» WHAT YOU ARE ASKED TO DO
Below are entries; count the lines among them that contain the word "header", and give only the count.

(Pixel coordinate grounding data)
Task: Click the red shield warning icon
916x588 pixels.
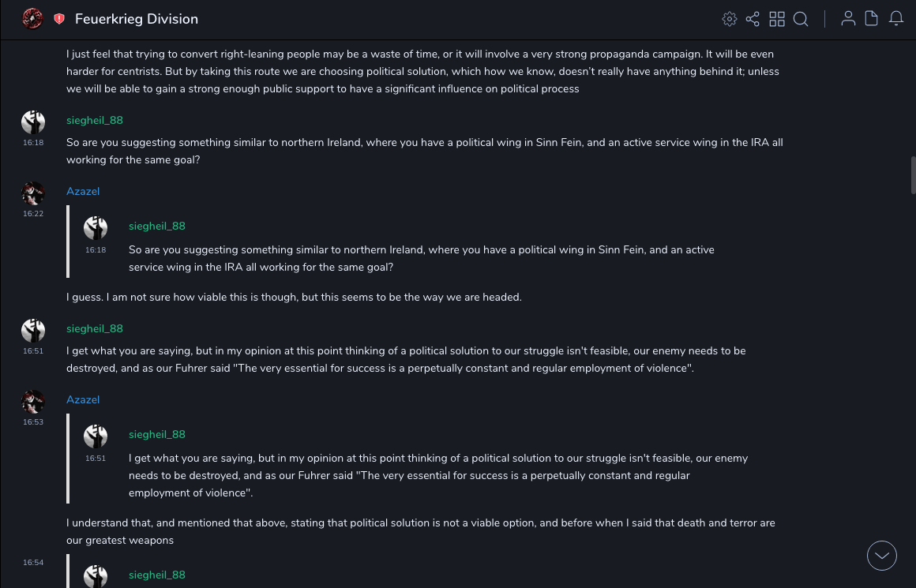Action: tap(59, 19)
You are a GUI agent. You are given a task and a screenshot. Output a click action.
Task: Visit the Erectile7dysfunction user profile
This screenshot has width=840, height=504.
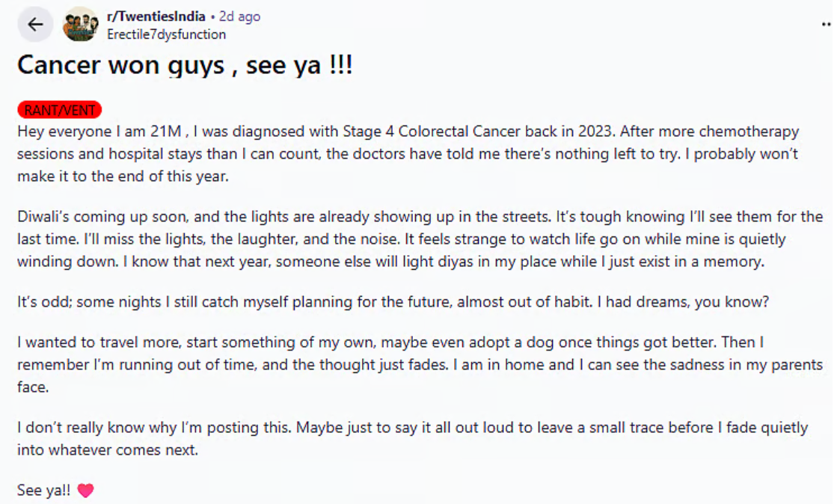coord(166,34)
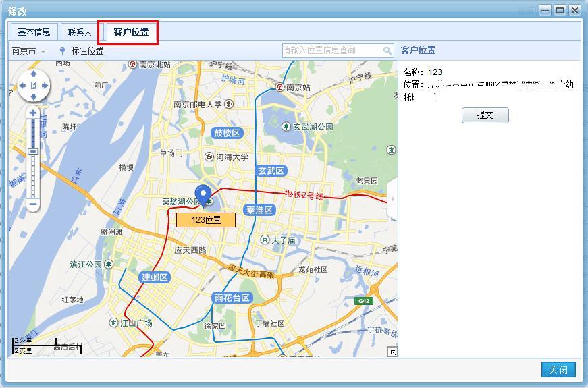Zoom in using the plus button

pos(33,113)
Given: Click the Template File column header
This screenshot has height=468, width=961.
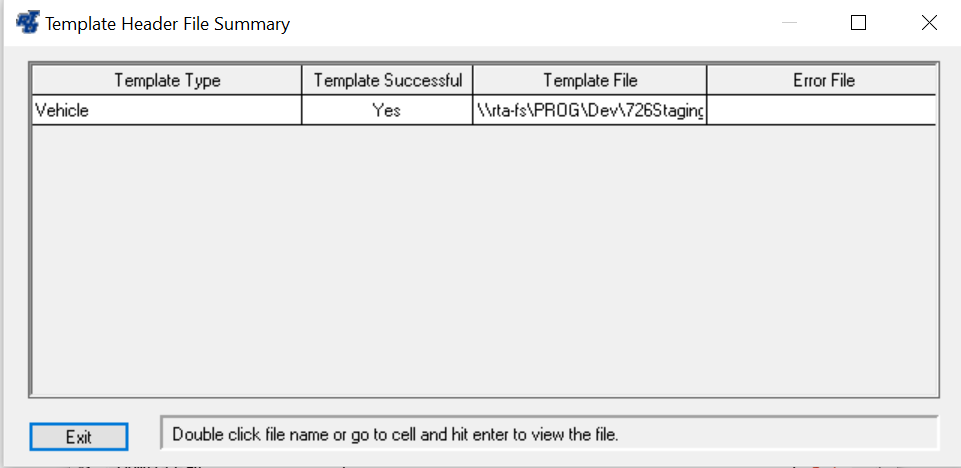Looking at the screenshot, I should pyautogui.click(x=590, y=80).
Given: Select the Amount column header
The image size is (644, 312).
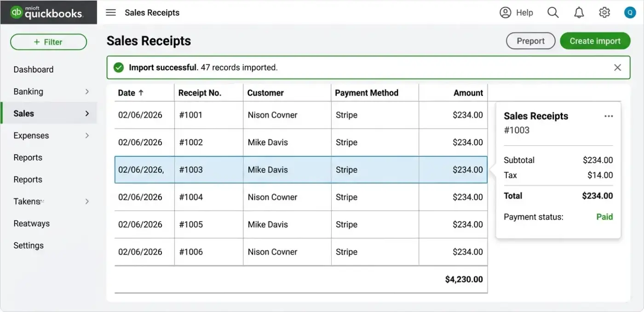Looking at the screenshot, I should [468, 93].
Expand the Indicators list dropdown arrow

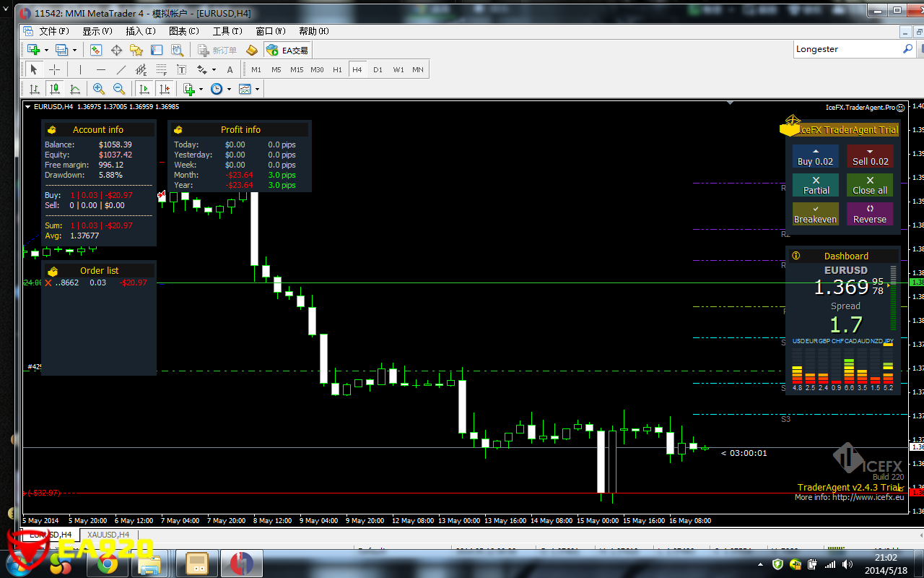tap(201, 89)
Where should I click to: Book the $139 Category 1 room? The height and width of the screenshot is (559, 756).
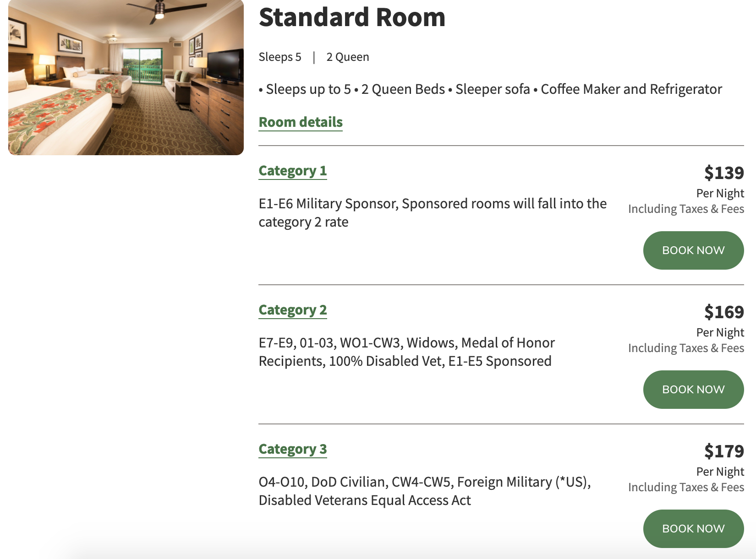693,250
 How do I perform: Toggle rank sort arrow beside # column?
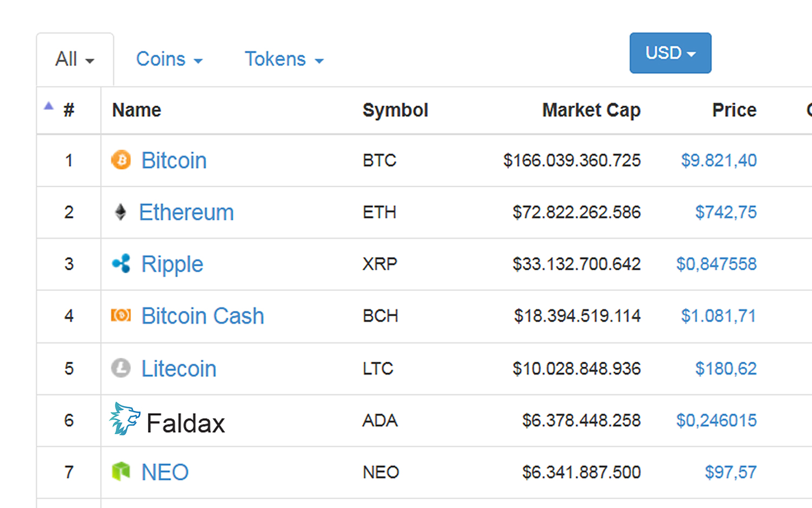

» EXPECTED ANSWER
2